> 作成するもの
下にあるバリアフリーについての文章のうち、「日本には、「バリア」(バリア」を含むところから「リアの意義は日本独特である。」までを、一字一句違えずに書き写してください。

> 対象の文章
= = = = =

今日の躓き石 「バリアフリー」反対論への疑問 毎日新聞の不思議

                    2018/12/01
 本日の題材は、昨日の毎日新聞朝刊特集面の「毎日ユニバーサル委員会 第4回座談会」記事であるが、最後に出席者の一人である東洋大教授川内美彦氏が提言している内容に頑固に反対するものである。
 つまり、「バリアフリー」に関する言葉いじりが、感心しないことおびただしいと言いたいのである。

*カタカナ言葉幻想
 川内氏の提言は、桜井氏が世界標準と豪語した「アクセシビリティー」を丸受けしたせいか、大きな勘違いで始まっている。
 「バリアフリー」は、カタカナ六文字の日本語であり、日本語であるから、海外の用語、用法と違うのは当然なのである。
 日本には、「バリア」(バリアー?)なる言葉はなかったし、「フリー」と言う付け足しも希であったから、この六文字カタカナ語は、古くさい概念のつきまとわない新語であり、つまり、新鮮で、好感度が高かったと思うのである。要するに、日本語としての「バリア」「フリー」は、英語の語源、語義とほとんど繋がっていないのであるから、バリアの意義は日本独特である。

= = = = =

収集したデータの項目
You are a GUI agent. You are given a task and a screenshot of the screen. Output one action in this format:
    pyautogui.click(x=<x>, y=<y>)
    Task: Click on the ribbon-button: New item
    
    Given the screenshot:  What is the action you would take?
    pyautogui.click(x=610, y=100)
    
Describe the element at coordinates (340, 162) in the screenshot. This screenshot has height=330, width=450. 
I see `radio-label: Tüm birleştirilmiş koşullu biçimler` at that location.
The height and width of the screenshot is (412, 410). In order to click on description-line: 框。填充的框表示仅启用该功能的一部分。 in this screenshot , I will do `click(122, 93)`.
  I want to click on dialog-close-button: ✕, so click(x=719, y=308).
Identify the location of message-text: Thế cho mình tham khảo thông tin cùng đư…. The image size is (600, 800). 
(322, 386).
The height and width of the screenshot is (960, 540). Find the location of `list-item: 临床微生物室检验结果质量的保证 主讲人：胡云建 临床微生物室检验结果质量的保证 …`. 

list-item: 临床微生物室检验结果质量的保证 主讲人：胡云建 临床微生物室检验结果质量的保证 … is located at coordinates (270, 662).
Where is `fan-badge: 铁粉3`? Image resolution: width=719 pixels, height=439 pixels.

= = = = =

> 課題への回答
日本には、「バリア」(バリアー?)なる言葉はなかったし、「フリー」と言う付け足しも希であったから、この六文字カタカナ語は、古くさい概念のつきまとわない新語であり、つまり、新鮮で、好感度が高かったと思うのである。要するに、日本語としての「バリア」「フリー」は、英語の語源、語義とほとんど繋がっていないのであるから、バリアの意義は日本独特である。